The opinion of the court was delivered by: George W. Lindberg Senior District Court Judge
Plaintiff Mary Bohannon filed this action alleging a claim against defendant James Howie, Jr., for breach of fiduciary duty. Defendant has filed a motion to dismiss plaintiff's complaint pursuant to Rule 12(b)(6) of the Federal Rules of Civil Procedure. For the reasons stated below, defendant's motion is granted.

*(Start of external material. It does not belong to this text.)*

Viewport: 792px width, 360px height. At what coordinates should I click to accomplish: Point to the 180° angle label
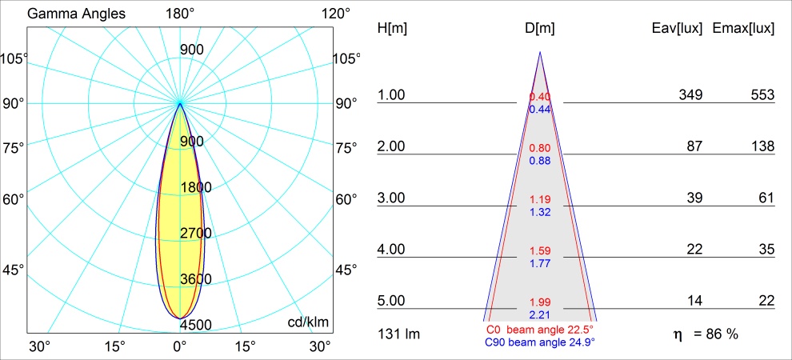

Defendant was an attorney for the George W. Bohannon Trust (hereinafter "Bohannon Trust"). As a child George W. Bohannon, plaintiff was and is a beneficiary of the trust. Plaintiff alleges defendant owed her a fiduciary duty which was violated in four ways. First, defendant did not include plaintiff in a meeting in which new trustees were appointed to the Bohannon Trust. The trust had a provision which required the beneficiaries to designate a new trustee by majority vote. When there was a vacancy, plaintiff was not present at the meeting and was unable to participate in the selection of new trustees. As a result, plaintiff's sisters were appointed as trustees. Second, plaintiff alleges that defendant "caused" plaintiff's sisters to designate themselves as successor trustees even though he knew it would create a conflict of interest between the trustees and a beneficiary. Third, plaintiff alleges that defendant failed to 07 C 1383 advise the trustees that they had an obligation to provide an accounting to plaintiff regarding the status of the trust, as well as an obligation to determine whether plaintiff had a need for principal or income for her medical needs. Fourth, plaintiff alleges defendant failed to have the trustees disburse money to plaintiff for required medical treatment after a letter was sent to the law firm at which defendant was employed. Plaintiff alleges that each of defendant's actions constituted a breach of fiduciary duty owed to her as a beneficiary of the trust.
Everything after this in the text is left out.